English    Türkçe    فارسی   

6
4194-4218

  • Ey fayda dileyen! Muradım acaba nereden meydana gelecek diye gönlün hayran olsun diye.
  • Bu suretle kendi aczini, bilgisizliğini bilirsin de gayba olan inanın büsbütün fazlalaşır. 4195
  • Gönlüm de menfaat gelecek yerde hayrete düşer. Acaba bu tamahtan bu ümitten ne hasıl olacak dersin.
  • Terzilikten rızık umarsın, sağ oldukça terzilikle geçinir giderim dersin.
  • Derken rızkın kuyumculuktan meydana geliverir. Halbuki o vehmine bile gelmemişti senin.
  • Peki, o rızık oradan meydana gelmeyecekti de terziliğe tamahın nedendi?
  • Tanrı bilgisindeki eşsiz, örneksiz bir hikmet yüzündendi. Tanrı, onu ezelde öyle yazmıştı. 4200
  • Düşüncen şaşırsın, bütün hünerin, işin gücün hayranlıktan ibaret olsun diye Tanrı bu hikmeti halk etti.

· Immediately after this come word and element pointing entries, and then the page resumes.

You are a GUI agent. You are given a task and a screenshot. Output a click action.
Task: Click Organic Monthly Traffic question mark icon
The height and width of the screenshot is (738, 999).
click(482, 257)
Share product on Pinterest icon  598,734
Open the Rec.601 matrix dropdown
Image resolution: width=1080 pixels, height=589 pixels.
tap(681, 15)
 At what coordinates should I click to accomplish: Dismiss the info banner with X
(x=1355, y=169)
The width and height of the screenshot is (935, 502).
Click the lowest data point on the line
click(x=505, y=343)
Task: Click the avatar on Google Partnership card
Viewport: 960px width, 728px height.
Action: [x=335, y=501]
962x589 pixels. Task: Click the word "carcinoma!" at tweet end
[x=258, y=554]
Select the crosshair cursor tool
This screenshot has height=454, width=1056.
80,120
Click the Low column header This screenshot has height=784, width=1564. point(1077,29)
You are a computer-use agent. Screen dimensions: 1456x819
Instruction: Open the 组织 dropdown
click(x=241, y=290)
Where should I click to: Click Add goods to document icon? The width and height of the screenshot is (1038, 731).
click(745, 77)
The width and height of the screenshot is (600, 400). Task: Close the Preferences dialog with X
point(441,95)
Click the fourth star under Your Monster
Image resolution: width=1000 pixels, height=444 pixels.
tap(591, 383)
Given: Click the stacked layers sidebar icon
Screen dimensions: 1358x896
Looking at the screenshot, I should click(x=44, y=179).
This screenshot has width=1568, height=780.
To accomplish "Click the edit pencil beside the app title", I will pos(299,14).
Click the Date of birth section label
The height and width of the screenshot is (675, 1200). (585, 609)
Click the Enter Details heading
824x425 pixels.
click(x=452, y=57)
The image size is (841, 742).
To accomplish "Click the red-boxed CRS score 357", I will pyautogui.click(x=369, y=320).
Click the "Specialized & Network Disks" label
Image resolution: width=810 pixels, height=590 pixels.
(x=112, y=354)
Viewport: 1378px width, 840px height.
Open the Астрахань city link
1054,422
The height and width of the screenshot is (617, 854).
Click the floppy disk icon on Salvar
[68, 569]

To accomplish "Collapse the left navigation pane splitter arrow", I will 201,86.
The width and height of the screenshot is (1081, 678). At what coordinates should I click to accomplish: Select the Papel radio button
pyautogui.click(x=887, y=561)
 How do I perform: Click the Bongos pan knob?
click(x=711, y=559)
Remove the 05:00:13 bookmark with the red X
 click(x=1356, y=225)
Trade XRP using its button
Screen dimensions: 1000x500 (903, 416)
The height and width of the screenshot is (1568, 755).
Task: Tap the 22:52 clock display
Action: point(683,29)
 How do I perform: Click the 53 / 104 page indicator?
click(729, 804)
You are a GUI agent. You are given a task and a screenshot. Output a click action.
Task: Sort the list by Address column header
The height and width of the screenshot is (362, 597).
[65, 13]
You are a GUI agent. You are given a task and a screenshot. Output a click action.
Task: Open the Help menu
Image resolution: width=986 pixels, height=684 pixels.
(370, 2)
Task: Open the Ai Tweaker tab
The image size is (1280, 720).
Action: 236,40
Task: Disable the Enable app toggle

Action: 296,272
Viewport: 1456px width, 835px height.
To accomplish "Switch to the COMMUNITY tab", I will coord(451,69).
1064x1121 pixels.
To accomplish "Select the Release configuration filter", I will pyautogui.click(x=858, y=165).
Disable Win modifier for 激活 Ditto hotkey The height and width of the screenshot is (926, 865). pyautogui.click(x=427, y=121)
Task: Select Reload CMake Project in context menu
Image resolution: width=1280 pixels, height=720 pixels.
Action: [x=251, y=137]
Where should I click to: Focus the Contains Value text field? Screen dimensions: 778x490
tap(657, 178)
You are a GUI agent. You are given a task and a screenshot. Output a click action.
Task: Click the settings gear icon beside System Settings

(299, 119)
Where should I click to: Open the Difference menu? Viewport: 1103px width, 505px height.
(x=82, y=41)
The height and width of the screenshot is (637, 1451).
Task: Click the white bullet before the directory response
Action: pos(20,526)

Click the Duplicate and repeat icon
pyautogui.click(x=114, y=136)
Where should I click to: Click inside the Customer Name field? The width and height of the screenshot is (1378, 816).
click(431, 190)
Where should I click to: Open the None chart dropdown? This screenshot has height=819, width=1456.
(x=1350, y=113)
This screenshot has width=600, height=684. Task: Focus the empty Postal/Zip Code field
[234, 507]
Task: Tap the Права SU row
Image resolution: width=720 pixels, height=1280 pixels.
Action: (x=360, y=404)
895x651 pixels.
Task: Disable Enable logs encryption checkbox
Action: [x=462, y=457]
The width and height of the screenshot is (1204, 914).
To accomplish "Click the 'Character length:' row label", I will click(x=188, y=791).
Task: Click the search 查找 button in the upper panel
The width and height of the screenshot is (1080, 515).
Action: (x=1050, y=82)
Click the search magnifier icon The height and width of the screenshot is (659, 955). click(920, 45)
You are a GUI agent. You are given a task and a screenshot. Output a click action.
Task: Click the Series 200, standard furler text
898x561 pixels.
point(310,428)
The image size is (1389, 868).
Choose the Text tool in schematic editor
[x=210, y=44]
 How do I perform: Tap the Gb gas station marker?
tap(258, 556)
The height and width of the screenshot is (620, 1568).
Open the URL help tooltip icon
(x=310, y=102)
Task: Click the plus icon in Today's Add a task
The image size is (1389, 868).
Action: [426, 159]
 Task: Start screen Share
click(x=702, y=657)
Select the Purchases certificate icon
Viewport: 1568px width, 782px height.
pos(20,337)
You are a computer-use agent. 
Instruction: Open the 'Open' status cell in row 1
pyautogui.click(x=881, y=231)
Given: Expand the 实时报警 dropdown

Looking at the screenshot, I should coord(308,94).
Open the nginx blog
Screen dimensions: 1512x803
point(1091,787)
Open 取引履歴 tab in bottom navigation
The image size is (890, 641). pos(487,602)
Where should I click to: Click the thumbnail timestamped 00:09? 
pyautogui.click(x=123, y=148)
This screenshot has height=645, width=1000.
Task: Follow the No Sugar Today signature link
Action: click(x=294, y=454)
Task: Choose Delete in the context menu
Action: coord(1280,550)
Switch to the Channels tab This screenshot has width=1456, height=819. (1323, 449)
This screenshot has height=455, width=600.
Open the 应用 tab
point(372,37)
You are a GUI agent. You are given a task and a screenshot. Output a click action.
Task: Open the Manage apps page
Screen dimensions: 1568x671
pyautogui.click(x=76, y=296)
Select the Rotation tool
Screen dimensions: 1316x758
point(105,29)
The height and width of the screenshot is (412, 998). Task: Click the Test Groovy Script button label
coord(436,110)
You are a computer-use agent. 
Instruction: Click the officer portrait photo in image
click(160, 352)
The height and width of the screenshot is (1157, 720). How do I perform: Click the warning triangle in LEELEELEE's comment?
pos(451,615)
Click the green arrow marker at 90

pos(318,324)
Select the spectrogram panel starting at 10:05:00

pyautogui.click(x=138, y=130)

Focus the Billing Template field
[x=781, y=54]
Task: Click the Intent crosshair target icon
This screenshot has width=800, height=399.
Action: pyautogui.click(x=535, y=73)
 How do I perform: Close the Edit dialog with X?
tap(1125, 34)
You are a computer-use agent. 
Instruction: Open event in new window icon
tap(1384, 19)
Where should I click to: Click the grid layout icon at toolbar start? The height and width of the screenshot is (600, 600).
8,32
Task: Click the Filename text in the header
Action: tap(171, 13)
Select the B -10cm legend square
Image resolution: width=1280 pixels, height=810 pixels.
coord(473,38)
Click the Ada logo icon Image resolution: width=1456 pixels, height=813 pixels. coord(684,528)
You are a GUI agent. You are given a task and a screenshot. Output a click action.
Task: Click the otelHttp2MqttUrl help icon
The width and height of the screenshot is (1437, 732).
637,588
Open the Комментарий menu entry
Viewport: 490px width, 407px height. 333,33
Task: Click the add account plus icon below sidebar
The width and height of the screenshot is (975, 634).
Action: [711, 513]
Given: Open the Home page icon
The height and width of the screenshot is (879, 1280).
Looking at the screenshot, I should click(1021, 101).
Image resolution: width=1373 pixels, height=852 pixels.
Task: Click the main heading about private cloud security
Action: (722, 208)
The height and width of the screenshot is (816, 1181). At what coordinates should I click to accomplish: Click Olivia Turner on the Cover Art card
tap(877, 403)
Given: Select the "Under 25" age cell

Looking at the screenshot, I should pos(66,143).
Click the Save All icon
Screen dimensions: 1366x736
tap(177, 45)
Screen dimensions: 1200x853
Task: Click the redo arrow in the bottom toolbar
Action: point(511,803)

  • Acaba sevgilinin vuslatına bu çalışmasıyla mı ererim, yoksa bedeni çalışmam olmaksızın başka bir yoldan mı sevgiliye ulaşırım?
  • Maksadıma bu yoldan erişeceğim demem. Yalnız bakalım, isteğim nereden meydana gelecek diye çırpınır dururum;
  • Başı kesilmiş kuş, can bedeninden nerede kurtulacak diye her yana koşar çırpınır , çırpınır ya.
  • Ben de ya bu çıkışla muradıma nail olurum, yahut burçlarla süslü gökteki başka bir burçtan muradıma ererim dersin. 4205
  • Bir adam rüyasında birisini gördü. Gördüğü adam, kendisine “Zengin olmayı istiyorsun ya, bu maksadına Mısır’da erişeceksin. Orada bir define var; filan mahallede filan evde” dedi. Adam, Mısır’a gelince orada birisi, kendisine “Bağdat’ta filan mahallede filan evde bir define var” dedi. Mahallenin ve ev sahibinin adını söyledi. Adam Mısır’a gelmemdeki sebep, bu defineyi evimden başka bir yerde aramamaklığım lazımmış, bunu öğrenmek içinmiş demek. Yoksa bu defineyi, Mısır’da elde edemiyeceğim dedi.
  • Mal ve akara konmuş bir mirasyedi vardı. Konduğu mirasın hepsini yedi, çırçıplak kaldı.
  • Miras malının zaten vefası yoktur. Geçip gider, fayda etmez, geçip gider; sahibi, ondan ayrılıverir.
  • Mirasa konan malın kadrini bilmez çünkü kolay buldu. Dileyip savaşmadı pek o kadar zahmet çekmedi ki.
  • Sana da Tanrı bu canı bedava verdi de o yüzden canının kadrini bilmiyorsun.
  • Adamın elindeki para da gitti, kumaş da gitti, evler de gitti. Yıkık yerlerde baykuşlar gibi kalakaldı. 4210
  • Dedi ki: Yarabbi mal, mülk ekmek azık verdin, hepsi gitti. Ya lütfet bir geçim ver, yahut da ölümümü yolla.
  • Gönlünden her şey boşalınca yarabbi, yarabbi demeye koyuldu. “Rabbim beni kurtar, bana yardım et” demeye başladı.
  • Peygamber “İnanan, kamışa benzer” demiştir. İçi boş olunca feryat eder.
  • Fakat kamışın içi dolu oldu mu çalgıcı onu elinden atar. Sakın dolu olma. Onun elinden gelen zarar da hoştur.
  • Boş ol da Tanrı’nın iki parmağı arasında hoş bir hale gel. Çünkü bütün alem yokluk şarabından sarhoştur. 4215
  • O mirasyedinin de azgınlığı gitti, gözlerinden yaş boşandı. Gözyaşları, din mahsulüne su verdi.
  • Müminin duasının geç kabul edilmesindeki sebep
  • Nice ihlas sahibi vardır ki ağlar, sızlar, dua eder. Duasındaki ihlas dumanı da göğe kadar gider.
  • Suçluların sızlanmasından bir öd ağacı kokusu, bu güzelim gök kubbenin ta yücelerine kadar varır.